(Photo credit: REUTERS/Cagla Gurdogan/File Photo)
On 13 December, the Turkish lira hit a new record low of nearly 15 liras per dollar, prompting the country’s Central Bank to intervene for the fourth time in two weeks by selling dollars to trigger a rebound.
However, the Central Bank is also facing severe limitations to counter the crisis as last week, Turkey’s international reserves fell to $22.47 billion, a figure that falls sharply into the negative once outstanding swap transactions of $45.571 billion are deducted.
The latest currency slump came after S&P Global Ratings lowered the outlook on Turkey’s credit rating to negative on 10 December, citing risks from the “extreme currency volatility.”
Meanwhile, on Monday afternoon Turkish President Recep Tayyip Erdoğan met with the Central Bank governor Sahap Kavcioglu, Finance Minister Nureddin Nebati, and the heads of state-run banks to discuss the situation in the markets.
Erdogan, who controversially champions low interest rates as a way to combat inflation, previously ordered the Central Bank to cut borrowing costs for three successive months even as inflation went past 20 percent.
The Central Bank’s benchmark interest rate now stands at 15 percent, compared with 19 percent in September.

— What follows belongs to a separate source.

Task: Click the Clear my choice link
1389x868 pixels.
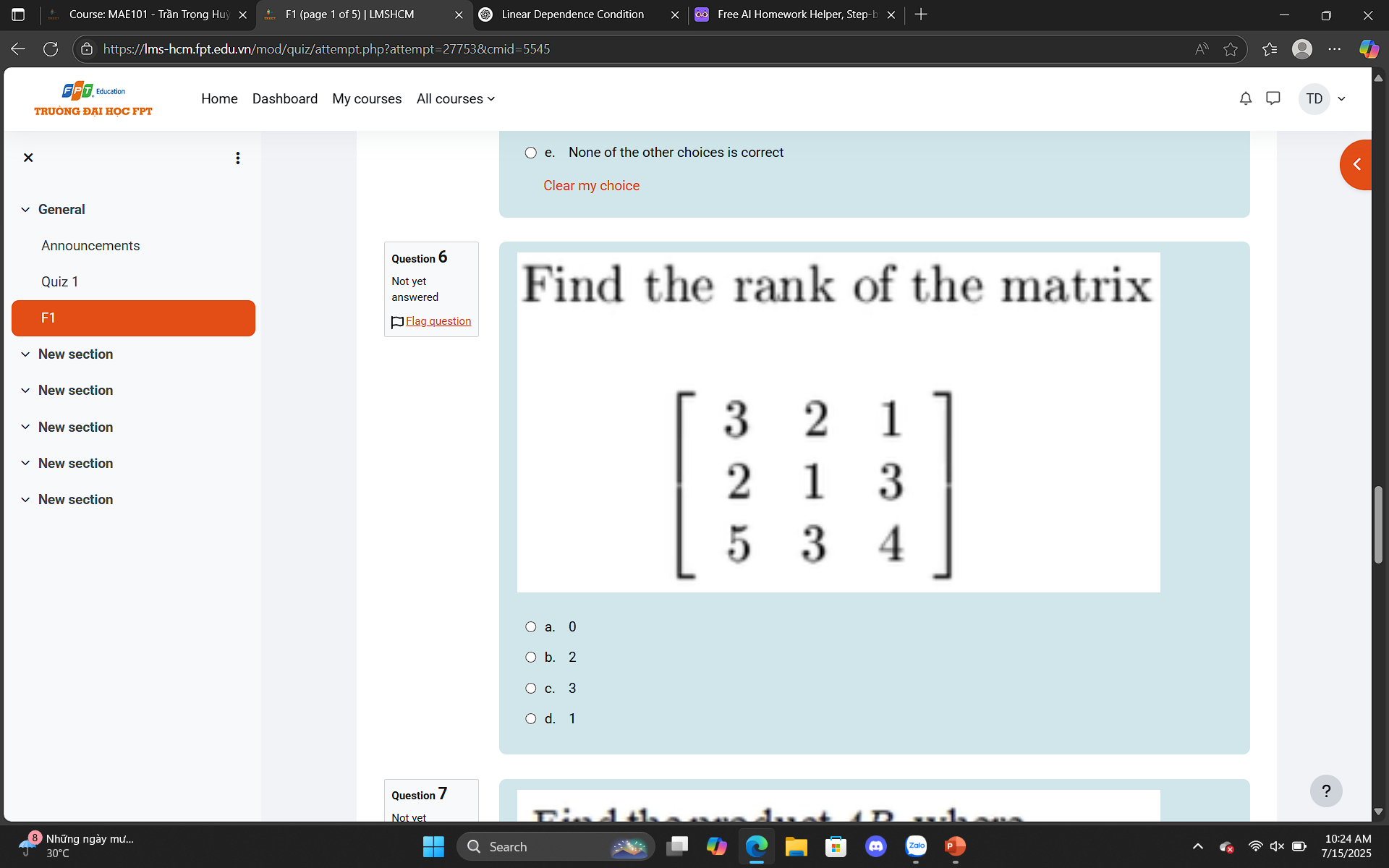Action: 591,186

Global financial institutions have warned that Turkish authorities may soon be forced to reverse course and raise interest rates to slow down the currency decline and stop runaway inflation.
However, the country’s finance minister has shot down such suggestions.
“We won’t raise the interest rate. You will see that we can do this without raising rates,” Nebati told Habertürk news channel on Monday.
The Erdogan administration has repeatedly advocated for rate cuts as it seeks to promote a new economic plan prioritizing economic growth, credit, production and exports, despite widespread criticism of the policy and the negative effects it has had on everyday life.
According to figures published by the Istanbul Statistics Office, the price of wheat has gone up 109 percent, sunflower oil 137 percent, toilet paper 90 percent, sugar 90 percent, and natural gas 102 percent in the span of just one year.
On top of this, bakers say that the price of flour to make regular bread has jumped from 127 liras ($8.95) for a 110 pound bag near the start of the year, to 350 liras ($24.67) as of this week.
The economic downturn has also negatively impacted Syria’s northern regions, which last year were forced to switch to the Turkish currency, particularly in areas controlled by Turkish-backed rebel groups and by the Tahrir al-Sham (HTS) extremist group.
This has caused salaries to lose about two-third of their values in areas where the extreme poverty rate already stands at 97 percent. Inflation is also soaring just as fast in Turkey, with basic items, such as bread, selling at record prices, while purchasing power is at its lowest ever.
“The demand for basic materials has decreased, and the citizens in general cannot afford basic things, such as their daily needs in food, medicine and heating,” Ahmed Abu Obeida, an official at the region’s chamber of commerce, told AFP.